Sustu üç gün. Eleştirileri sindirmiş olacak ki, açıklamayı gazeteci Fikret Bila’ya yaptı.
“Anayasa Mahkemesi Başkanı olarak bir büyükelçiye ya da herhangi birine bilgi sunmak, rapor vermek, arz etmek gibi kavramlarla ifade edilebilecek bir konumum ve üslubum olamaz. Bunu onursuzluk sayarım” dedi.
Dedi ama; Büyükelçi Jeffrey’den (veya ABD’den) WikiLeaks belgesine yalanlama gelmediğine göre Kılıç’ın açıklaması tek taraflı bir savunma anlamı taşıyor.
Üstelik Haşim Kılıç, Bila’ya büyükelçiye neler söylediğinin içeriğini de açıklamıyor.

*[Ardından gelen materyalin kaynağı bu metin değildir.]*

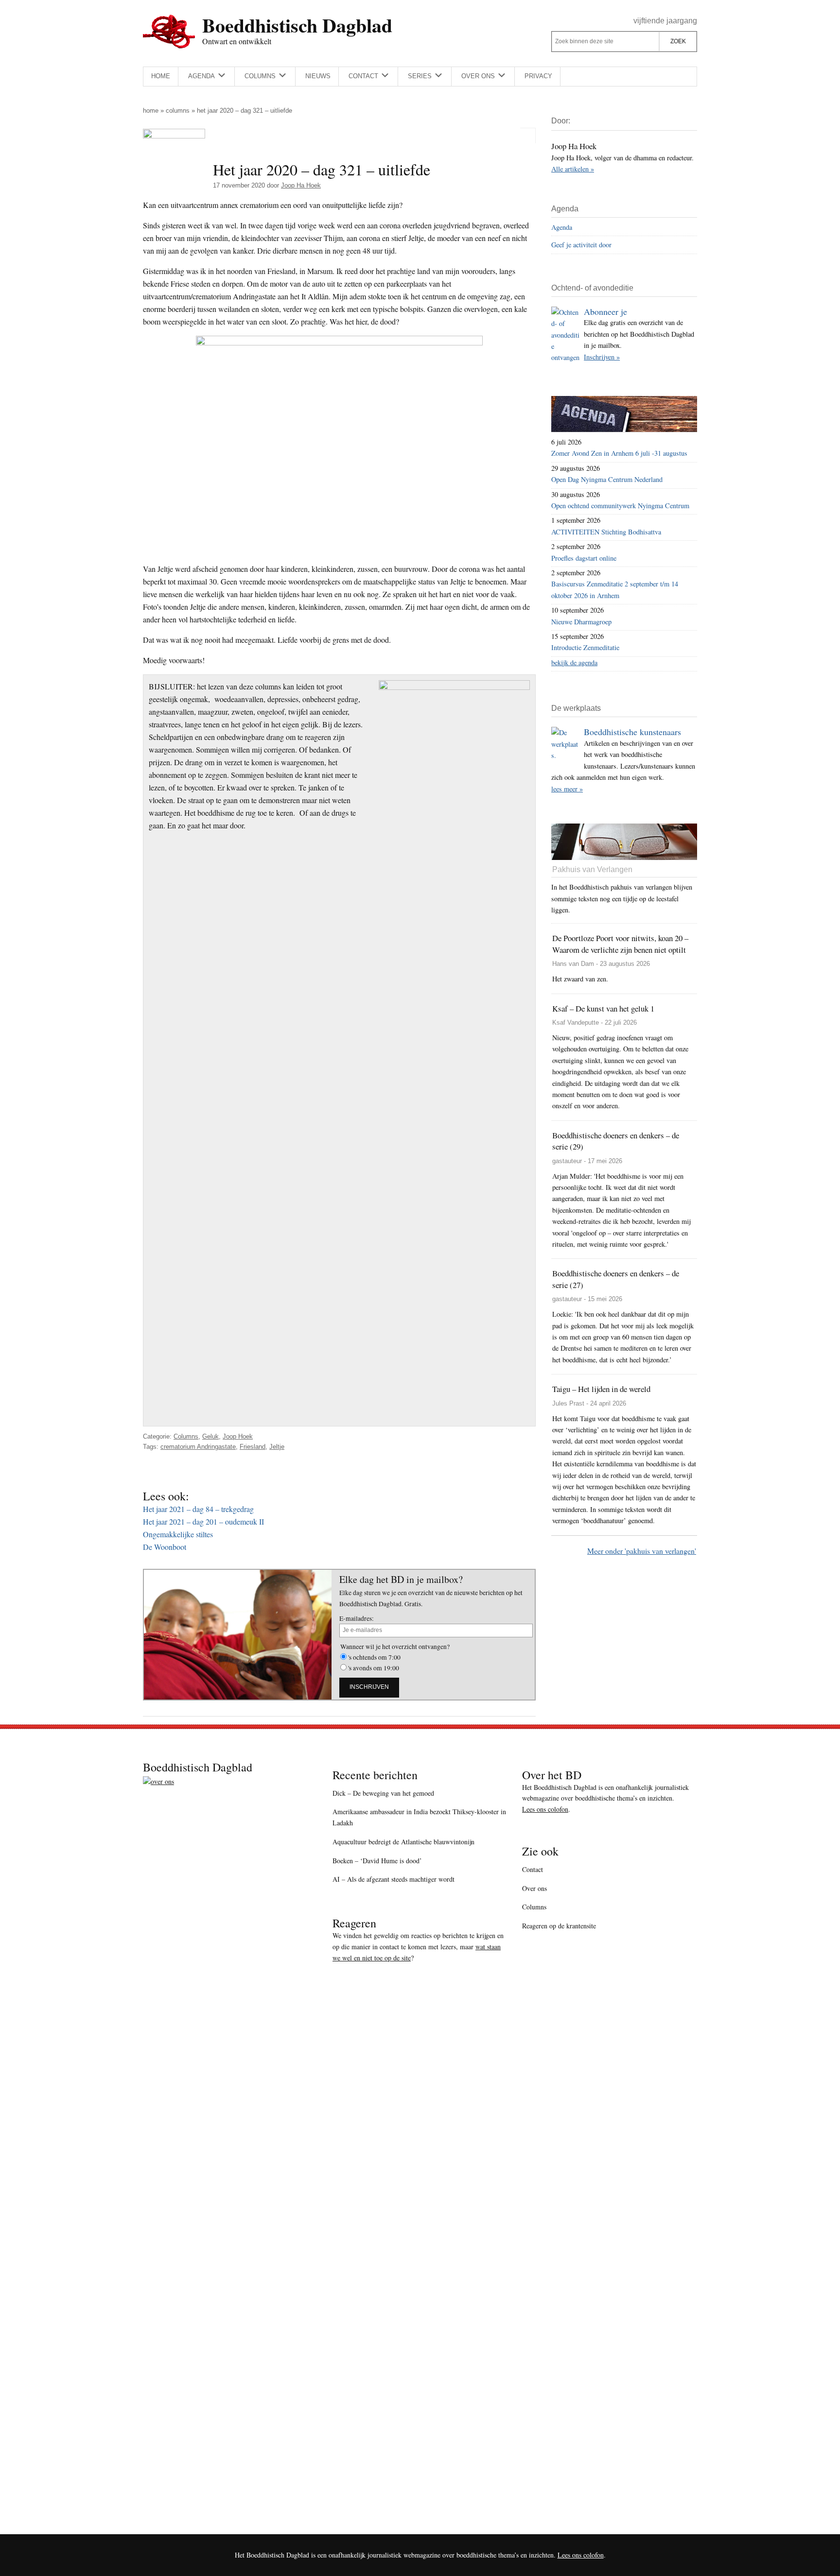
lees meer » (567, 788)
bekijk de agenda (574, 662)
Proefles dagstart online (583, 558)
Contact (532, 1869)
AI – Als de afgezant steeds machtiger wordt (393, 1879)
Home (150, 110)
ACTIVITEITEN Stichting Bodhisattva (606, 531)
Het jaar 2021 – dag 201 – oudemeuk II (203, 1521)
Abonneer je (605, 311)
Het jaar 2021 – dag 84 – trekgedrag (198, 1509)
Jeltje (276, 1446)
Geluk (210, 1436)
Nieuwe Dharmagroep (581, 621)
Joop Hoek (238, 1436)
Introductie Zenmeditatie (585, 647)
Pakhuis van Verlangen (592, 869)
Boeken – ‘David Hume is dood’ (377, 1860)
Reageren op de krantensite (559, 1925)
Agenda (561, 227)
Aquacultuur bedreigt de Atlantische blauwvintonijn (403, 1841)
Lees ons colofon (545, 1809)
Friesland (252, 1446)
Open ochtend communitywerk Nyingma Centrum (620, 505)
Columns (178, 110)
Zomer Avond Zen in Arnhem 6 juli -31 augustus (619, 453)
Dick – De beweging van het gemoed (383, 1793)
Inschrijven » (602, 356)
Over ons (534, 1888)
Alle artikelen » (572, 168)
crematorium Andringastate (198, 1446)
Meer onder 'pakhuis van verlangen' (641, 1551)
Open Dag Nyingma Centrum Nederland (607, 479)
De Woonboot (164, 1547)
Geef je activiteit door (581, 244)
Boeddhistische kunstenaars (632, 732)
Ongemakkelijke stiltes (178, 1534)
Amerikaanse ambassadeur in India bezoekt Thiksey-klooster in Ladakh (419, 1817)
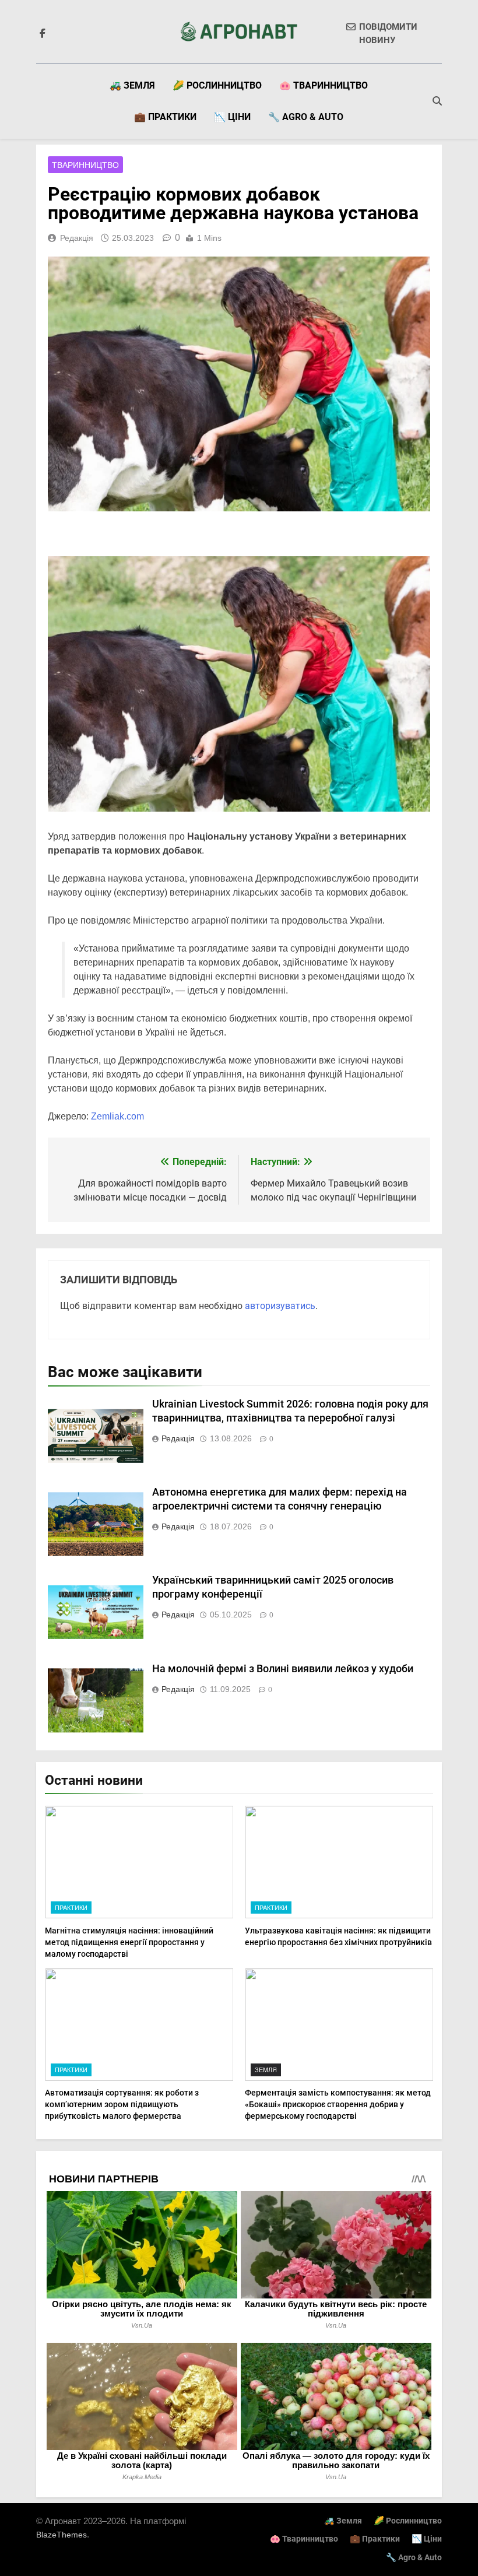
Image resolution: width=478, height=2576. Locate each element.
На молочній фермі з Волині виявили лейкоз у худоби (282, 1669)
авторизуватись (280, 1305)
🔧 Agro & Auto (305, 116)
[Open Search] (437, 101)
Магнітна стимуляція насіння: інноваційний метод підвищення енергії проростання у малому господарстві (129, 1942)
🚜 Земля (132, 85)
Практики (71, 1907)
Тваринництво (85, 165)
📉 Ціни (232, 116)
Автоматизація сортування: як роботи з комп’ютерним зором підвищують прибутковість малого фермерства (122, 2104)
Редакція (76, 238)
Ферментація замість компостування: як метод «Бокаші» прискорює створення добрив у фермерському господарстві (338, 2104)
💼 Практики (165, 116)
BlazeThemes (61, 2534)
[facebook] (42, 34)
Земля (266, 2069)
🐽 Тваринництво (323, 85)
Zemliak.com (117, 1116)
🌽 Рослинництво (217, 85)
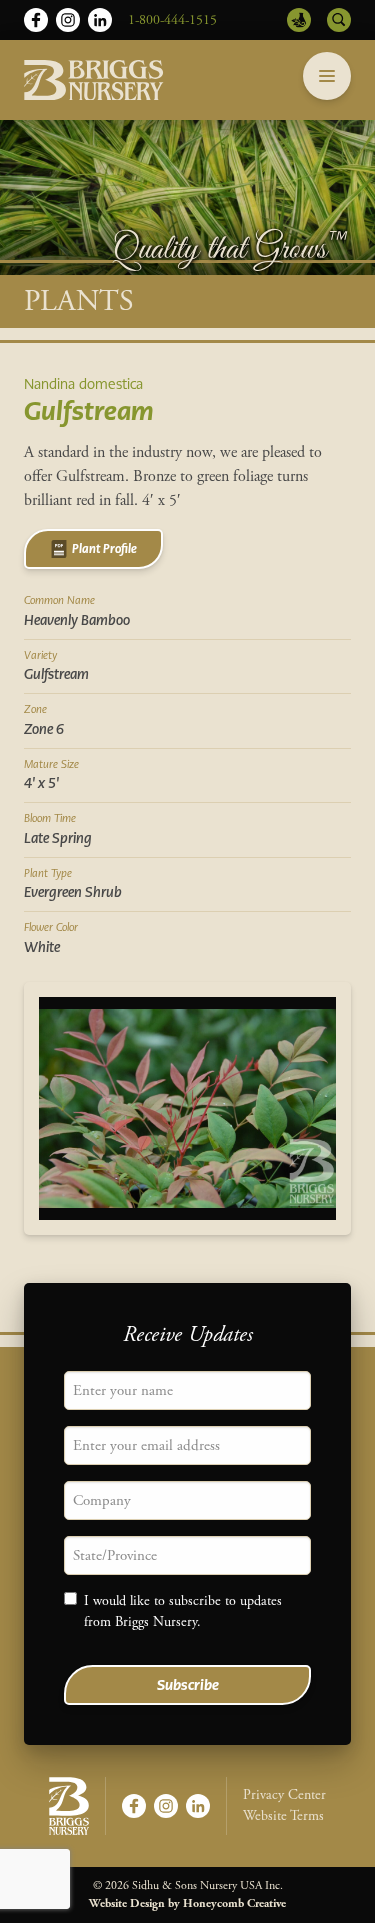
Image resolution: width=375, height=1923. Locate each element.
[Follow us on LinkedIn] (100, 20)
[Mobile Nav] (327, 76)
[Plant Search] (339, 20)
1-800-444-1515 (172, 20)
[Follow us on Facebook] (36, 20)
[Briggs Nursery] (94, 80)
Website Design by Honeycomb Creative (187, 1903)
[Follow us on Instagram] (68, 20)
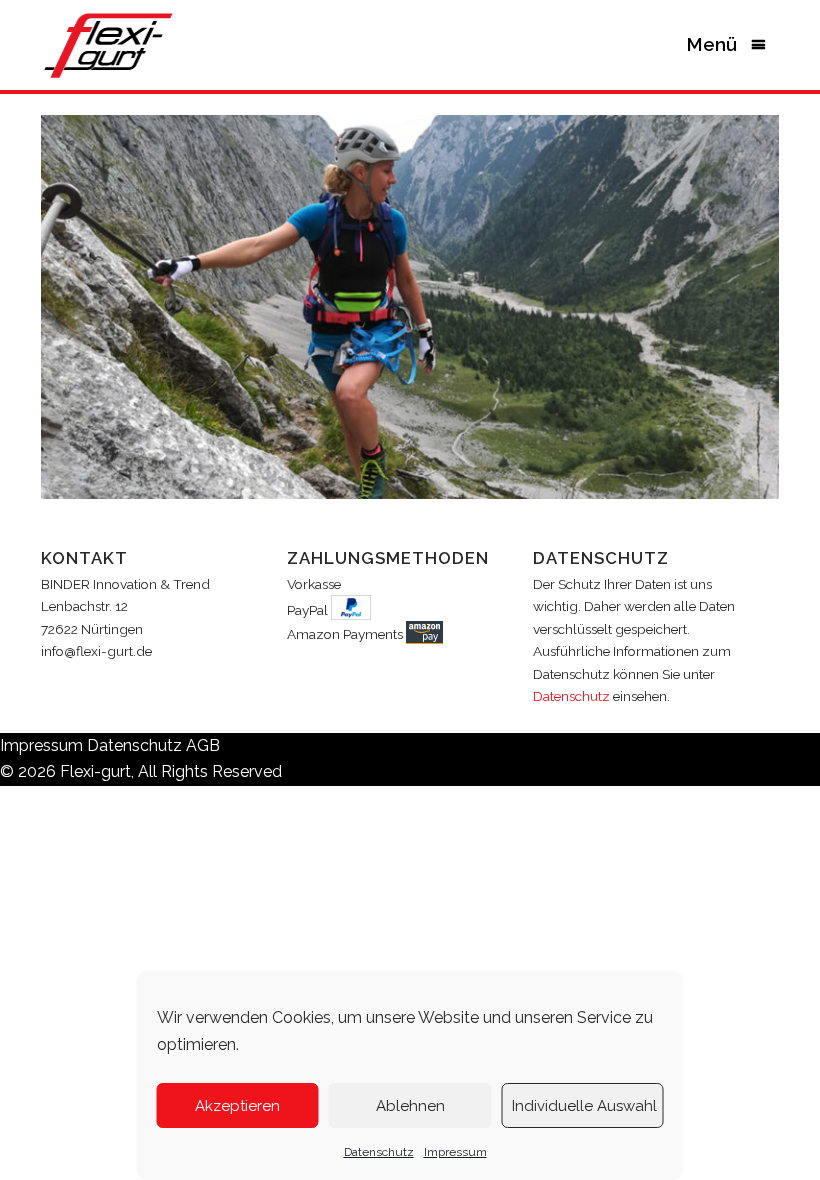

Bilgi verdiği konuları özenle gizliyor ve:
Açıklamadaki altı çizilerek okunacak şu ifade:
“…Büyükelçi ile ‘iç ve dış meseleler’ konusunda sohbet ettik…” ifadesi, bir bakıma WikiLeaks belgesinde yazılanları doğrulamıyor mu?
Bu ifade, itiraf gibi savunma diye değerlendirmelere kapıyı aralamıyor mu?